Scientists are beginning to find evidence that this diversity in social and mating systems contributes directly to the “success” of a species. For instance, among great bustards (a large, storklike bird found in southern Europe and North Africa), flexibility in heterosexual mating systems gives the birds a greater adaptability, enabling them to cope with difficult or variable ecological conditions. 106And in some species, homosexuality itself appears to be associated with environmental or social changes, in ways that are suggestive but (so far) poorly understood. Male pairing in Golden Plovers, for example, is claimed to be more prevalent in years when severe winter snowstorms have “disrupted” heterosexual pairing, while female coparenting among Grizzlies appears to be characteristic of animals living in conditions of environmental or social flux. In Ostriches, homosexual courtships may be linked to unusually rainy seasons that alter the species’ overall sexual and social patterns.
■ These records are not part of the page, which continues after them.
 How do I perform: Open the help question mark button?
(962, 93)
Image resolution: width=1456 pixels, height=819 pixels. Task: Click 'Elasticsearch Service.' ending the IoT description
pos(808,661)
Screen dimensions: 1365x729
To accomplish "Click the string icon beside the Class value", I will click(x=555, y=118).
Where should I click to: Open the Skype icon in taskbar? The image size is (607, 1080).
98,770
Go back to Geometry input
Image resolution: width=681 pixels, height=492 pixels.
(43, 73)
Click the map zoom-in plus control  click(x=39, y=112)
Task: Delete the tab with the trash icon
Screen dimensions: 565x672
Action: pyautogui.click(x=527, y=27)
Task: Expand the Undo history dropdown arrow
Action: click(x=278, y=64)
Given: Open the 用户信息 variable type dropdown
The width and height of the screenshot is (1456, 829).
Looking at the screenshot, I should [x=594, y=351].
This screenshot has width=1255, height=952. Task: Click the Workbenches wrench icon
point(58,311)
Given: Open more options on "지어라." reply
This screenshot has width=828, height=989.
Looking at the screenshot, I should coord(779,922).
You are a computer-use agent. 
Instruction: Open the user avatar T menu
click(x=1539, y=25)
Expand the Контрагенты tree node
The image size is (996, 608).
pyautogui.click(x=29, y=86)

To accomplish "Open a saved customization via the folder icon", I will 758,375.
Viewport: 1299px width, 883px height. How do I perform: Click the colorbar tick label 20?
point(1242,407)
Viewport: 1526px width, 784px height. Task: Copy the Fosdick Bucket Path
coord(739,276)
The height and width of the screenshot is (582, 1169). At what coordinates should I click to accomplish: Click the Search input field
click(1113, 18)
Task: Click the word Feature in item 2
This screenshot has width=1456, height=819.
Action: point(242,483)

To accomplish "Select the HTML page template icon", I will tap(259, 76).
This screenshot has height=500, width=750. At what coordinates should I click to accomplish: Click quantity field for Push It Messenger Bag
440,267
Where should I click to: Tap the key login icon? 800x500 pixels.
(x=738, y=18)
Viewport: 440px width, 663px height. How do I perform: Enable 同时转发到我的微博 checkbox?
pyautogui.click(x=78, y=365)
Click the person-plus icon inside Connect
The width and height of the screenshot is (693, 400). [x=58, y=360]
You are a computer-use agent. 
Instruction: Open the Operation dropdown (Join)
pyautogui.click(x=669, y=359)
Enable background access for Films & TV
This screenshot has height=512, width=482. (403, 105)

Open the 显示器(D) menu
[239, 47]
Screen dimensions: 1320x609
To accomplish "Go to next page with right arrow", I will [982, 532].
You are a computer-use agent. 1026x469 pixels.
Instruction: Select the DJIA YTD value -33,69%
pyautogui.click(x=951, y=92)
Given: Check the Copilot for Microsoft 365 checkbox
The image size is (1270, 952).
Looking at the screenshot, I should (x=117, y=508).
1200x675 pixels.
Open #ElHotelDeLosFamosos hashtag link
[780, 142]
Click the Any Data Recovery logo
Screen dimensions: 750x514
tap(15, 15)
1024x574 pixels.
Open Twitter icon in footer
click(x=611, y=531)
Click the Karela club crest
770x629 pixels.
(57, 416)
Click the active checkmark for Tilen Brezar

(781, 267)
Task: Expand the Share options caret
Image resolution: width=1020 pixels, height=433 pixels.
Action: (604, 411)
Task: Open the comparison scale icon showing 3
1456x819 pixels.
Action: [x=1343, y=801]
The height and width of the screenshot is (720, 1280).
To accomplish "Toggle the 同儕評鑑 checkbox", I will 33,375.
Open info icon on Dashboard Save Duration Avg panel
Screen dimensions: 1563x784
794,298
Likewise, same-sex pairs in Ring-billed and California Gulls are more common in newly founded colonies that are experiencing rapid expansion, while homosexual activities in Rhesus and Stumptail Macaques (and a number of other primates) are often associated with changes in the composition or dynamics of the social group. 107
Although the correlations between these factors need to be more systematically investigated—a linear, one-way, cause-and-effect relationship is surely not involved—they do suggest that sexual, social, and environmental variability may be closely allied. Specifically, the capacity for behavioral plasticity—including homosexuality—may strengthen the ability of a species to respond “creatively” to a highly changeable and “unpredictable” world. As primatologist G. Gray Eaton suggests, sexual versatility as both a biological and a cultural phenomenon in animals maybe directly responsible for a species’ success, in ways that challenge conventional views of evolution:
The macaques’ sexual behavior includes both hetero- and homosexual aspects as part of the “normal” pattern. Protocultural variations of some of these patterns have already been discussed but it is well to remember the extreme variation in behavior that characterizes individuals and groups of primates. This plasticity of behavior has apparently played a major role in the evolutionary success of primates by allowing them to adapt to a variety of social and environmental conditions…. The variability and plasticity of the behavior… suggests an optimistic or “ maximal view of human potentialities and limitations”… rather than a pessimistic or minimal view of man as a biological machine functioning on the basis of instinct. This minimal view based on the fang-and-claw school of Darwinism finds little support in the evidence of protocultural evolution in nonhuman primates. 108
This is not to say that such plasticity always has an identifiable “function” in relation to specific environmental or social factors (even though a few such “functions” can be discerned in specific cases, as we saw in previous chapters). Behavioral versatility is best regarded as a manifestation of the larger “chaotic ordering” or nonlinearity of the world, rather than merely a response to it. A broader synergy is involved, a pattern of overall adaptability that can be realized in ways that do not necessarily entail any literal “contribution” to reproduction or any straightforward “improvement” in an animal’s well-being. In other words, it is the presence of behavioral flexibility in a system that is as valuable, if not more so, than its actual concrete “usefulness” or “functionality.”